■ Texto para ler
+--
O MARXISMO DIANTE DO ANTI-HUMANISMO
Nildo Viana*
O presente texto parte da tese de que no capitalismo contemporâneo há uma impugnação[1] do
humanismo e isso, por sua vez, enfraquece o marxismo. Essa tese precisa ser
fundamentada. Isso pressupõe entender a relação entre marxismo e humanismo e a política
cultural anti-humanista constituída pela classe dominante a partir do
Pós-Segunda Guerra Mundial, bem como sua manifestação contemporânea e
consequências para o marxismo. A luta em torno do humanismo parte da luta de
classes e a classe dominante é tudo, menos humanista, bem como sabe que esse se
relaciona com o marxismo e é por isso considera necessário cortar o vínculo
entre ambos ou minar o primeiro para enfraquecer o segundo. Para analisar isso,
vamos, inicialmente, discutir a relação entre marxismo e humanismo. Num segundo
momento, vamos abordar brevemente a política cultural anti-humanista efetivada
contemporaneamente. E por fim vamos mostrar, sinteticamente, os efeitos disso
sobre o marxismo e luta cultural que precisa ser travada em torno dessa
questão.
Marxismo e Humanismo
O marxismo em seu
sentido original é uma práxis revolucionária fundada numa episteme que realiza
a crítica radical da sociedade capitalista e aponta para uma nova sociedade,
pós-capitalista, radicalmente diferente da atual, expressando os interesses
fundamentais do proletariado. Assim, o marxismo, como já dizia Marx, tem a
vantagem de ter uma percepção teórica da sociedade, suas lutas e tendências,
partir de uma perspectiva de classe e de futuro para avaliar o presente, o que
lhe permite, também, ser a “fração mais resoluta” na luta de classes a favor do
proletariado (MARX; ENGELS, 1988). No interior do bloco revolucionário[2] o
marxismo é o seu setor mais resoluto, radical, consciente e avançado[3].
+--
[Dados para localizar palavras e elementos]
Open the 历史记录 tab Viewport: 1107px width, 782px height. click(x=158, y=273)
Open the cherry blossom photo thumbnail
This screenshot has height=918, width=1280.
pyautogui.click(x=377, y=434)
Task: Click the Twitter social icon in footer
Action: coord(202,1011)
+--
■ Trabalho a fazer
[1] Segundo o texto sobre marxismo e humanismo, desde quando a política cultural anti-humanista foi constituída pela classe dominante?
[2] Reproduza, dos registros, as linhas que vão da que contém "Open the cherry blossom photo thumbnail" até o fim dos registros, incluindo as duas pontas.
O texto e os registros não têm nenhuma ligação entre si.

■ Tarefas resolvidas
[1] A partir do Pós-Segunda Guerra Mundial.

[2]
Open the cherry blossom photo thumbnail
This screenshot has height=918, width=1280.
pyautogui.click(x=377, y=434)
Task: Click the Twitter social icon in footer
Action: coord(202,1011)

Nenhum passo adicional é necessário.